BU News Service
The Department of Education selected Northeastern University and seven other colleges to participate in the Educational Quality through Innovation Partnerships (EQUIP) program, which will offer students access to federal financial aid to enroll in professional programs offered by non-traditional education providers in collaboration with universities.
Northeastern will launch the new Bachelor of Science in Advanced Manufacturing program this spring for 20-50 General Electric employees and then roll out the program for students in Fall 2017, according to their website.
Faculty from Northeastern will conduct online courses, while GE will evaluate students based on assignments designed to assess practical performance. The university will offer a short-term certificate that can be combined with the Bachelor of Science in Advanced Manufacturing and other majors in the STEM category through the Lowell Institute School.
The EQUIP program will fund the university to be able to offer the three-year bachelor’s degree at $10,000 per year. The American Council on Education will oversee quality assurance for the program.

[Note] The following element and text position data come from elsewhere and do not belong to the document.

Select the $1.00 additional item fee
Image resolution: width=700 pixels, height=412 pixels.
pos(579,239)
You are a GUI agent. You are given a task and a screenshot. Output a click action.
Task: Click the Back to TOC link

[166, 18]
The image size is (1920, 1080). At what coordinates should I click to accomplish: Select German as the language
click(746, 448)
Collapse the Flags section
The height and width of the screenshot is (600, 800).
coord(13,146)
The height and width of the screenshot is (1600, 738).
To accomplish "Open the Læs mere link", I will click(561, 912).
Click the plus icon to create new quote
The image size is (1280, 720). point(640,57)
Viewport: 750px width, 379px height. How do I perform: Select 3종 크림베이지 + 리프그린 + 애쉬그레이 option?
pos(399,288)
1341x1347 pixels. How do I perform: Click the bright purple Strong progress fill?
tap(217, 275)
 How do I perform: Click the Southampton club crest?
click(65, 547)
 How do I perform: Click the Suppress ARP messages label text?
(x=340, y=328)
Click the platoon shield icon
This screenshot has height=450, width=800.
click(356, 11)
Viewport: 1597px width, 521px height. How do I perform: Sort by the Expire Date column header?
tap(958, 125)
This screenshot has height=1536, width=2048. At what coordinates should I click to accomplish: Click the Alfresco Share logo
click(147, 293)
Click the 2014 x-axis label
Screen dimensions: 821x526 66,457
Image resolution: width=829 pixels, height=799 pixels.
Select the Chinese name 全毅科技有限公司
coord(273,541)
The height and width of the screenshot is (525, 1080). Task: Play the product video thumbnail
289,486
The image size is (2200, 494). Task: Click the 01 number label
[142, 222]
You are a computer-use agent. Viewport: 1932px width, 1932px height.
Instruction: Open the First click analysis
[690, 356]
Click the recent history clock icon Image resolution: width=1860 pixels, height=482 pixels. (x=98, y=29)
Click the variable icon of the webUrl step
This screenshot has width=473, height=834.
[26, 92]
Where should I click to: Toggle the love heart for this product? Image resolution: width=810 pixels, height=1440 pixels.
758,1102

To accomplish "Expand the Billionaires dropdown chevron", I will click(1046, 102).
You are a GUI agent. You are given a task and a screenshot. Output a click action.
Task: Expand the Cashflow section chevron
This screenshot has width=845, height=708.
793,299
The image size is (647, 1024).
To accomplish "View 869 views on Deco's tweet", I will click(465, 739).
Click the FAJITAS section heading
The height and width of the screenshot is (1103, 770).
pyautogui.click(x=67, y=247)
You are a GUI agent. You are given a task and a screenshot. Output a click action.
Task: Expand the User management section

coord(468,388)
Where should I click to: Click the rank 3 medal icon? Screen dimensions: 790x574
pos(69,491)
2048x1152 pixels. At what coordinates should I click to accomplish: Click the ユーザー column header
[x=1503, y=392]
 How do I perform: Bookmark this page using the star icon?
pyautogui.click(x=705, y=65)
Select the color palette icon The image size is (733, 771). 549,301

“We are pleased to join with Northeastern and GE in such an important effort to expand access to higher education and increase the ways nontraditional learners have of gaining post-secondary degrees and credentials,” Molly Colbert Broad, ACE president, said.
The new Bachelors program carries forward Northeastern’s tradition of offering practice-oriented programs like Level which is a data analytics professional program and ALIGN, a graduate program which helps students transition to industries despite not having the required undergraduate degrees or work experience.
“We believe that forward-thinking colleges and universities and new providers of education can drive increases in postsecondary access, quality, affordability and completion,” Ted Mitchell,Under Secretary of Education, said at the announcement of selected partnerships. “Unfortunately, in too many cases, low-income students have been unable to afford to go to these programs, in part because they can’t access federal financial aid to attend. EQUIP sites aim to rectify that.”
President of Northeastern University Joseph Aoun said in a statement that non-traditional learners are becoming the majority.
“If we do not take care of them, we are facing a gap in the nation. And in this respect, Northeastern decided to work with GE to codevelop, curate, and credential an Advanced Manufacturing degree,” he said.
Alongside the Bachelor’s in Advanced manufacturing, Northeastern is working on building a Master’s degree. The outcome of the current program was very simple Aoun said — it’s jobs.
“Once the students finish, once the learners finish, they have to be job-ready. And how are we going to certify it? Precisely by working from day one with the employers,” Aoun said.